U.S. quality forum endorses nine health IT standards
The National Quality Forum (NQF) has endorsed nine new U.S. voluntary consensus standards for health IT in the areas of electronic prescribing, EHR interoperability, care management, quality registries and the medical home.

"If we hope to achieve high-quality, patient-centered care, we need interoperable health IT that can help us share information electronically and track patients throughout the delivery system -- all of which can reduce errors and overuse and increase measurement across the continuum of care," said NQF President and CEO Janet Corrigan. "These newly endorsed measures can provide important information on effective use of health IT for both early adopters and those who are just beginning to implement health IT systems."

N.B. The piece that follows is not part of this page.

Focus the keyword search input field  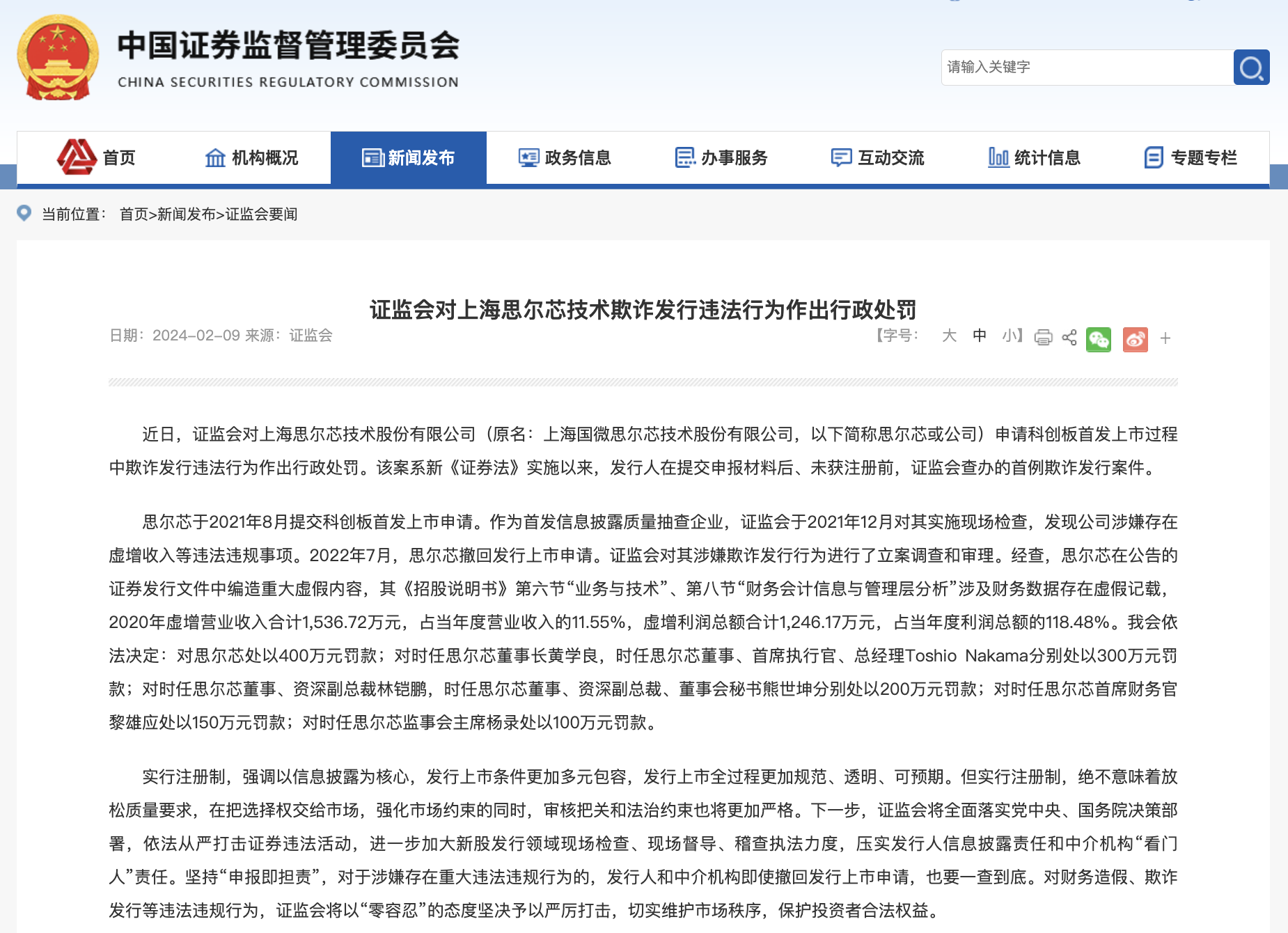point(1086,68)
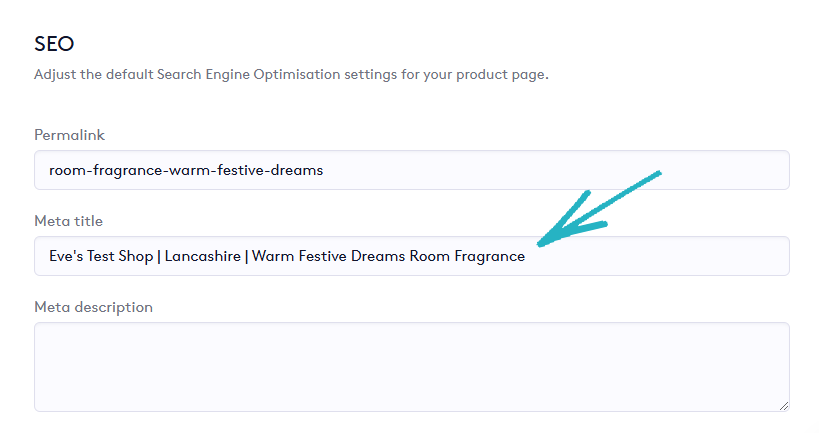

Of the nine standards, the NQF has endorsed two measures to increase adoption of interoperable EHRs: the first measures adoption of an EHR to manage clinical data within a practice, the second measures receipt of clinical data such as external laboratory results into an EHR. The agency said it has aligned these measures with recommended EHR certification criteria from the Certification Commission for Health Care Information Technology (CCHIT) whenever possible.
 
Additionally, the agency has endorsed electronic care management structural standards to measure the use of health IT to identify specific patients in need of care, track their preferences and laboratory results, and assist the clinician in providing evidence-based care according to national guidelines using automated alerts and reminders. The first standard measures health IT used during a patient-clinician visit and the second measures clinical results between visits, according to NQF.

Organizations that developed the measures include the Centers for Medicare & Medicaid Services (CMS) and Quality Insights of Pennsylvania (QIP) and the National Committee for Quality Assurance (NCQA).